Representation of the People Act 2000
- Parliament of the United Kingdom
- Long title: An Act to make new provision with respect to the registration of voters for the purposes of parliamentary and local government elections; to make other provision in relation to voting at such elections; and for connected purposes.
- Citation: 2000 c. 2
- Introduced by: Jack Straw, Secretary of State for the Home Department (Commons)
- Territorial extent: United Kingdom

Dates
- Royal assent: 9 March 2000
- Commencement: various

Other legislation
- Amends: Representation of the People Act 1983; Representation of the People Act 1985; Elected Authorities (Northern Ireland) Act 1989; Representation of the People Act 1989;
- Repeals/revokes: Representation of the People Act 1990;
- Amended by: Political Parties, Elections and Referendums Act 2000; European Parliamentary Elections Act 2002; Civil Partnership Act 2004; Electoral Administration Act 2006; Local Electoral Administration and Registration Services (Scotland) Act 2006; Electoral Registration and Administration Act 2013; Northern Ireland (Miscellaneous Provisions) Act 2014; Scottish Elections (Reduction of Voting Age) Act 2015; Policing and Crime Act 2017; Scottish Elections (Franchise and Representation) Act 2020; Local Government and Elections (Wales) Act 2021; Elections Act 2022; Elections and Elected Bodies (Wales) Act 2024; Absent Voting (Elections in Scotland and Wales) Act 2025;

Status: Amended

Text of statute as originally enacted

Revised text of statute as amended

Text of the Representation of the People Act 2000 as in force today (including any amendments) within the United Kingdom, from legislation.gov.uk.
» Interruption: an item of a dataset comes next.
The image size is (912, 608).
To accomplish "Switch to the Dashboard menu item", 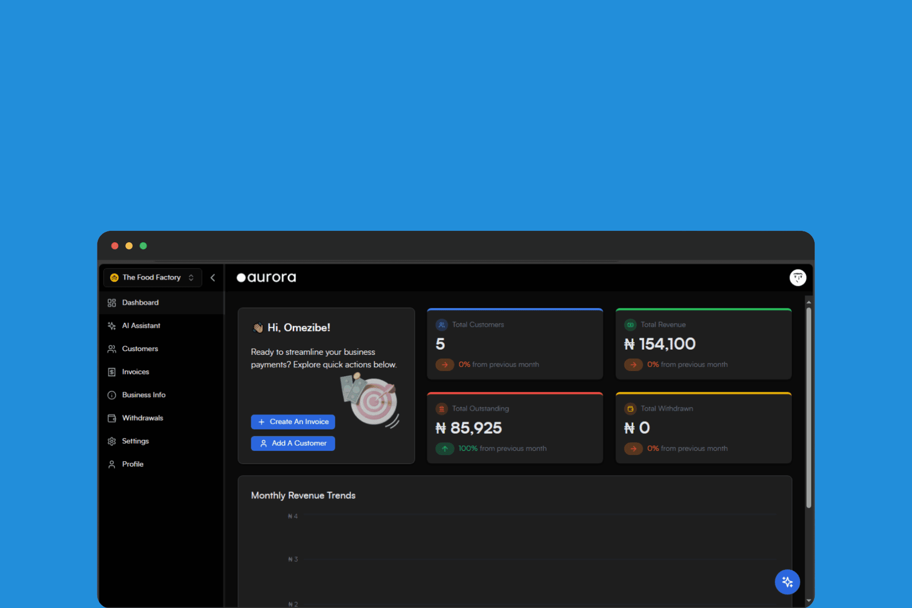I will [140, 303].
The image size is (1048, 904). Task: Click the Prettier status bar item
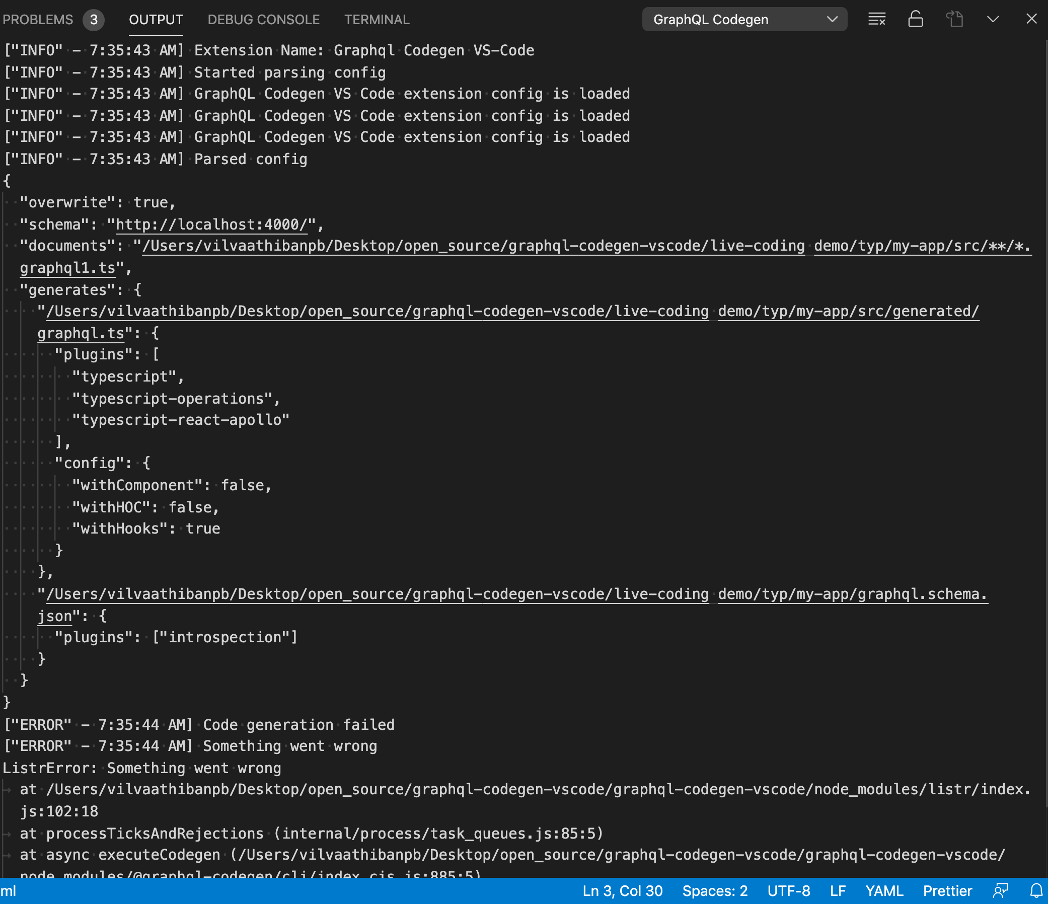coord(947,891)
= Representation of the People Act 2000 =

Act of the Parliament of the United Kingdom

The Representation of the People Act 2000 (c. 2) is an act of the Parliament of the United Kingdom concerning electoral procedure.

== Provisions ==
The act changed the British electoral process in four minor amendments to the Representation of the People Act 1983:
- It removed most restrictions on postal voting and proxy voting.
- It allows psychiatric hospitals to be used as a registration address.
- It requires additional assistance for disabled voters, particularly visually impaired voters.
- It made provision for new regulations governing the access, sale and supply of electoral registers.

The act also enabled the piloting of electronic voting and electronic counting of ballots.

The act enabled "mailshots" to be sent to every registered voter in the form of a free booklet containing election addresses from all the candidates in the London mayoral elections.